Sure. The “serious” stuff is written in more serious languages and the rapidly changing experimental stuff in more lenient and expressive languages.
It's not an anti-feature. Those languages gained popularity in part because they were dynamically typed. But this debate is decades old and people always dogmatically choose one side, so not really any point in trying to convince you. Alan Kay made the argument back in the 1970s that type systems were always too limiting, therefore classes and late binding were the answer for him.
I’m speaking from my real-life lived experience with dynamic typing. I feel that dynamic typing is truly harmful for any project that involves involving complex logic, needs collaboration / where there’s more than 1 person working on it, or even for any large project (even if only 1 person is working on it).

It was a massive waste of time to have to read piles of code code, use a debugger and inspect object structure, to understand how some parts of certain large codebases worked.

In my experience, dynamic typing has simply been horrible for team collaboration, code readability (and ease of understanding), and it results in a large number of bugs that could easily have been eliminated with static type checking.

> But this debate is decades old and people always dogmatically choose one side, so not really any point in trying to convince you.

You’re right about that. I am indeed very dogmatic and take a hard-line on this. I take a stronger position on this than most things (for example: something very subjective like curly braces versus white space indentation), to the point that I’ll say this: dynamic typing is simply a wrong and bad engineering decision.

Another example of a bad language design decision is allowing null to be a part of every type instead of requiring an explicit ? in the type, or the use of an Optional wrapper. This has been recognized as an ill, andis something many modern languages (to name a few: Rust, Kotlin, etc) fixes.

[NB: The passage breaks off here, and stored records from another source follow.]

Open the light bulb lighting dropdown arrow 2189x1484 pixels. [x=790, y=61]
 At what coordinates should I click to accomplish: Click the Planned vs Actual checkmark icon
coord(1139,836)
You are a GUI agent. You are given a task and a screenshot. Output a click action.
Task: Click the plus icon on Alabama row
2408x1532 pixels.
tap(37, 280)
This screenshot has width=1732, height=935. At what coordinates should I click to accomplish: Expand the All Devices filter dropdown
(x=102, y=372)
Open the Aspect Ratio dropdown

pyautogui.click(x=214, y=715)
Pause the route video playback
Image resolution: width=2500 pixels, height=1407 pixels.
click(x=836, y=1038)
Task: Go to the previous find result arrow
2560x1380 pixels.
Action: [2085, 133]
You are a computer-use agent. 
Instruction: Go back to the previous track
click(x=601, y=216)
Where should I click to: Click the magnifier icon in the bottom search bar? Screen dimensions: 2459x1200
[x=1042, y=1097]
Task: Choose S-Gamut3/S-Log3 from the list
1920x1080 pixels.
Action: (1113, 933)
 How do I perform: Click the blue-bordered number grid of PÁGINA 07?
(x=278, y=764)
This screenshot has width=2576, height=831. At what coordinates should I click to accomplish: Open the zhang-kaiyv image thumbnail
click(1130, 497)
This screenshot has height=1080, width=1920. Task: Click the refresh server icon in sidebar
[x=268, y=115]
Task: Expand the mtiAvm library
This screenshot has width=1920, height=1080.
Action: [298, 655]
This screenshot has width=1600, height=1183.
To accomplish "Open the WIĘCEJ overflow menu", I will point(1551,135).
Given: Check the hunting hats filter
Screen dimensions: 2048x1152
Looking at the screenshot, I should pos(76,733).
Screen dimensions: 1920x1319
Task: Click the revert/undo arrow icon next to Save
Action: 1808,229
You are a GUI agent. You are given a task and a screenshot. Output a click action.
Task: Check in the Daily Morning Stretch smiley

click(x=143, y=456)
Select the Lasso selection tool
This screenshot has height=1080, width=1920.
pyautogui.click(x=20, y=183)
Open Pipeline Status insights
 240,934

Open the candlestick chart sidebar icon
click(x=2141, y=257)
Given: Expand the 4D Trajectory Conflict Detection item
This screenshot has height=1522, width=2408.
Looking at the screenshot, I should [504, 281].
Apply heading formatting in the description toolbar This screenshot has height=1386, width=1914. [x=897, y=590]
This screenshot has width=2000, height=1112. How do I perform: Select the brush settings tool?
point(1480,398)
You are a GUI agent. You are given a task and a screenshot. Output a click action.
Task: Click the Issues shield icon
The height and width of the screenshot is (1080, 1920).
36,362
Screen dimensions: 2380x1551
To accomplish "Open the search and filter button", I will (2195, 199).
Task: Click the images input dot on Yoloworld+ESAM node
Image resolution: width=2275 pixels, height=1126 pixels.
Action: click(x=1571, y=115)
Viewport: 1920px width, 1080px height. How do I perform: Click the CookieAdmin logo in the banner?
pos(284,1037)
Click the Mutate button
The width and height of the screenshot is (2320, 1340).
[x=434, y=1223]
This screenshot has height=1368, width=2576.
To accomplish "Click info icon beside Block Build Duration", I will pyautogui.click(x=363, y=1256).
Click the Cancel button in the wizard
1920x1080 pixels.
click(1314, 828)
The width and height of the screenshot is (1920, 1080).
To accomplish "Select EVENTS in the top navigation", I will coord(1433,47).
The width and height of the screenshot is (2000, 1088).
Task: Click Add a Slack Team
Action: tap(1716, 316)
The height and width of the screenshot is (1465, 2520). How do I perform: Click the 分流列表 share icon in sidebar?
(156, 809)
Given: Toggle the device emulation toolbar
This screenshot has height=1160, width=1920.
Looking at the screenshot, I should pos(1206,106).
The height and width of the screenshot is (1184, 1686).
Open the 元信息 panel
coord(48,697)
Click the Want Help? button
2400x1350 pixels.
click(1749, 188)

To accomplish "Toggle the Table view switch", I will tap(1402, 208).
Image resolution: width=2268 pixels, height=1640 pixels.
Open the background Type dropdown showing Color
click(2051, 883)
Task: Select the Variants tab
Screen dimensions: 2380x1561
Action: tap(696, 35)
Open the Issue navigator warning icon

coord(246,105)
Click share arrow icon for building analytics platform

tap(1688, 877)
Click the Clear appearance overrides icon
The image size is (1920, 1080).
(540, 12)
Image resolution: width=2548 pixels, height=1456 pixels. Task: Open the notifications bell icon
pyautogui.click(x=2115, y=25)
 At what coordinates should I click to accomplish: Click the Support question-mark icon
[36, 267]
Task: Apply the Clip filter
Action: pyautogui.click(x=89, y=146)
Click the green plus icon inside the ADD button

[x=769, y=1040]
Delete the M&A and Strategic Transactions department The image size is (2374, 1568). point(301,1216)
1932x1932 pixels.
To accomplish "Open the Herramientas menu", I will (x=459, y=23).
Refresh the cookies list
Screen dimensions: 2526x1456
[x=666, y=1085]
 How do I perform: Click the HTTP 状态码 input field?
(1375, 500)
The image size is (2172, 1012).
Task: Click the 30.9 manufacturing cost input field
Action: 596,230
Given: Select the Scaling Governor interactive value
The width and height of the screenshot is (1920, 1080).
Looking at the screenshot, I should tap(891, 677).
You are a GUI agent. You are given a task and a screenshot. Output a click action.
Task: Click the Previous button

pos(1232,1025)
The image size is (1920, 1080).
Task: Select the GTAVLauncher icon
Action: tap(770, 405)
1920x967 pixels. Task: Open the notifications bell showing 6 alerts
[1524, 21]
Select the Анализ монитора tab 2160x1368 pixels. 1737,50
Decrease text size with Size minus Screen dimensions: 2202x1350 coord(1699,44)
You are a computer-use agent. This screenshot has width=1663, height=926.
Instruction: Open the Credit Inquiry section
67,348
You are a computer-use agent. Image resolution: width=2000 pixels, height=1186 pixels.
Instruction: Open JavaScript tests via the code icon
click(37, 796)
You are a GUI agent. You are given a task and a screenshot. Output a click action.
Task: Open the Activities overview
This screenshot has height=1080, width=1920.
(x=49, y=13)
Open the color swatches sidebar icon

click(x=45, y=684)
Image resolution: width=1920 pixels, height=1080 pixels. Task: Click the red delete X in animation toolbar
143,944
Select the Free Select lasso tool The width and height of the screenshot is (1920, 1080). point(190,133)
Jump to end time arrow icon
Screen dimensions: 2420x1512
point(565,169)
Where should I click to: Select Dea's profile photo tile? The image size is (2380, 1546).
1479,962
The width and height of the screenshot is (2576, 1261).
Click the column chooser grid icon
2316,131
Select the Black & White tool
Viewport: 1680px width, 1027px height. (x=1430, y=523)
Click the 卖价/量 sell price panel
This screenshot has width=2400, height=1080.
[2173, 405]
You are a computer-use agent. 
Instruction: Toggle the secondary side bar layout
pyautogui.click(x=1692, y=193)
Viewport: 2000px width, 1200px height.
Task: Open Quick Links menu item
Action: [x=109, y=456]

But that isn’t meant to level a personal attack against the languages designers of the past (or to say that they were stupid). Allowing every type to be Union[T, null] was a simply a language design mistake (that potentially cost wasted billions of dollars), but it's been recognized as a mistake today that we need to rectify and move forward from (as is reflected by decision made by more recent languages).

However, imo, in comparison, dynamic typing is a 100 times worse than not having null safety (or not having memory safety like C or C++). I can work with a C or C++ without much trouble, but not with dynamic typing. Dynamic typing makes it difficult and unpleasant to work with a large codebase, to an inexcusable degree.

Ha you sound exactly like my own consciousness. There are few things in life I feel as resolute about than this one. Dynamic types were a mistake. Let’s learn and move on. I often joke that if null pointer references were the billion dollar mistake (or whatever it’s called), dynamic typing was the 100 billion dollar mistake. And we’re still living with it but thank god for typescript etc for saving us finally
Thanks. Yeah, I agree.
But third party code in Python was easy to read.